White Sands, New Mexico / 2019

White Sands, New Mexico / 2019

bio

Sarah Nance is an interdisciplinary artist based in installation and fiber. She explores entanglements of geologic processes and human experience in archived, constructed, and speculative terrains. Her time spent living in the geologies of Oregon, Iceland, eastern Canada, and the Driftless Area of the Midwest has been significant in the development of her research, much of which continues to be based in these regions. In her current site-responsive work, she creates shrouds for “archived” landscapes—environments, such as former inland seas, that are now observable only through fossil records, artifacts, or recorded data.
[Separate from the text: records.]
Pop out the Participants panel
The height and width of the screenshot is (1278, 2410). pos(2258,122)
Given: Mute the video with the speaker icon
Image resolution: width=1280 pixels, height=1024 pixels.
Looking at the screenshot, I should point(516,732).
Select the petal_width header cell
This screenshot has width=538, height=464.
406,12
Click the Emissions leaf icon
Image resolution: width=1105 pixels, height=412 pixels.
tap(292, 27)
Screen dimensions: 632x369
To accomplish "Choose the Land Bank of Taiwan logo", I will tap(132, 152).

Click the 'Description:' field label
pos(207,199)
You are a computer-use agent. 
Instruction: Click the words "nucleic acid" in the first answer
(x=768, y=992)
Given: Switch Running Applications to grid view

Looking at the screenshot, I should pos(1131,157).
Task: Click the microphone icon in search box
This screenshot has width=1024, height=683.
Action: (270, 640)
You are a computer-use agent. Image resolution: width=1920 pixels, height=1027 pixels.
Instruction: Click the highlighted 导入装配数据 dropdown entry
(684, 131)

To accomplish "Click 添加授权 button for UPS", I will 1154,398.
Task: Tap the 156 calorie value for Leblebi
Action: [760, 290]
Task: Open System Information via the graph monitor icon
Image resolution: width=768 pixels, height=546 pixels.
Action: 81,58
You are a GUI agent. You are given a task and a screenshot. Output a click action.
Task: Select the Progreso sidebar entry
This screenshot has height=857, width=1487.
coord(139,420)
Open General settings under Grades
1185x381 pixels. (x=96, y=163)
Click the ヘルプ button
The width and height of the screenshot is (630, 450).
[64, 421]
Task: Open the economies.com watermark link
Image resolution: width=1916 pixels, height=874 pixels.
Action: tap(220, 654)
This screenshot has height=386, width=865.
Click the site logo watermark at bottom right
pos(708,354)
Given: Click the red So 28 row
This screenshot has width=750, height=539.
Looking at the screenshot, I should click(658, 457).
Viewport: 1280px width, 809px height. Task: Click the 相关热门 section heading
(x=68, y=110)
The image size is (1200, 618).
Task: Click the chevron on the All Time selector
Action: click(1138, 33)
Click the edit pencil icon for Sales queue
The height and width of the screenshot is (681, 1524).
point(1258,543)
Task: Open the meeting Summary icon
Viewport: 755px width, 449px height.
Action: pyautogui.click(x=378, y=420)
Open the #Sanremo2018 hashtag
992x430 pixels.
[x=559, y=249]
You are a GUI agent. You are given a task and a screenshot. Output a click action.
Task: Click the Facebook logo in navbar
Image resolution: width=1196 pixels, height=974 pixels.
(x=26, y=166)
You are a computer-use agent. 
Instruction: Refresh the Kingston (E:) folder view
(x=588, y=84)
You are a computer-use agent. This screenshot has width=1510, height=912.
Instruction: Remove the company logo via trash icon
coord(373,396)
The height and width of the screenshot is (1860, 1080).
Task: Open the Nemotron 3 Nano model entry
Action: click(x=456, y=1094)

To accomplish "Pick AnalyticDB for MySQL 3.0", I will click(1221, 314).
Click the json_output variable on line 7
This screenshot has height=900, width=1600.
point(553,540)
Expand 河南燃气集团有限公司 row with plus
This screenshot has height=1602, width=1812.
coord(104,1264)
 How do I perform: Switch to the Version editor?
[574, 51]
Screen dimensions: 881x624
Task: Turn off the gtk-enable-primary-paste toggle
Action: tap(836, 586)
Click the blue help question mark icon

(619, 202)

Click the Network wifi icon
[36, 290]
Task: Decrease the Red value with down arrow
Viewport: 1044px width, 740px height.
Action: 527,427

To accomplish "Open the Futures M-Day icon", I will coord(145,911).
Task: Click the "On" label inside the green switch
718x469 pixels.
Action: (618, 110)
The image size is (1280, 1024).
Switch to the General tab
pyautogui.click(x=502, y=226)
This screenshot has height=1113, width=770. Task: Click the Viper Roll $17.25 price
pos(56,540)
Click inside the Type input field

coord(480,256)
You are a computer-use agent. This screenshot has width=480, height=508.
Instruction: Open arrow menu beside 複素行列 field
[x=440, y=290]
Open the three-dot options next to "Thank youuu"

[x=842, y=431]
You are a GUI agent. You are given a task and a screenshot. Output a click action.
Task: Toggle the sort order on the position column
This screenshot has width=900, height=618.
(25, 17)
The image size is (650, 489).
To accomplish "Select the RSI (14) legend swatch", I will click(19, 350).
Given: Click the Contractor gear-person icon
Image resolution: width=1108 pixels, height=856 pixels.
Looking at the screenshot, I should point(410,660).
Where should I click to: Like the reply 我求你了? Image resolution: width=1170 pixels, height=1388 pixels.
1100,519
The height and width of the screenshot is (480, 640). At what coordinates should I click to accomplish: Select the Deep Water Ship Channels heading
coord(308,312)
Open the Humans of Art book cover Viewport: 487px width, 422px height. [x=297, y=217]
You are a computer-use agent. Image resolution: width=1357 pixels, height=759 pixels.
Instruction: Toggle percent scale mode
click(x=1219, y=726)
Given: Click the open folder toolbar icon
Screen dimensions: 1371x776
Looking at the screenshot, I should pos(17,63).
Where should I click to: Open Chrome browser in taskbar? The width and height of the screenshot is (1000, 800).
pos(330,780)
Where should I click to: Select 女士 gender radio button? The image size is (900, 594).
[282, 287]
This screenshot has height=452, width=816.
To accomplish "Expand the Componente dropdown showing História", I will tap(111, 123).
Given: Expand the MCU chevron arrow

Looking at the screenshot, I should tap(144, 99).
The shrouds vary from handworked textiles to experimental vocal performances, becoming surface layers that point to complex records of deep time within the geo-anthropic landscape.
 
Nance is currently Assistant Professor of Integrated Practice in the Harpur College of Arts and Sciences at SUNY-Binghamton in New York. She has previously held professorships in Interdisciplinary Art at SMU (Dallas, TX), Fibres & Material Practices at Concordia University (Montréal, QC), and Fiber at Virginia Commonwealth University (Richmond, VA). Her work has been performed and exhibited widely, including venues in China, France, Canada, Iceland, South Korea, Germany, and Italy, as well as across the U.S.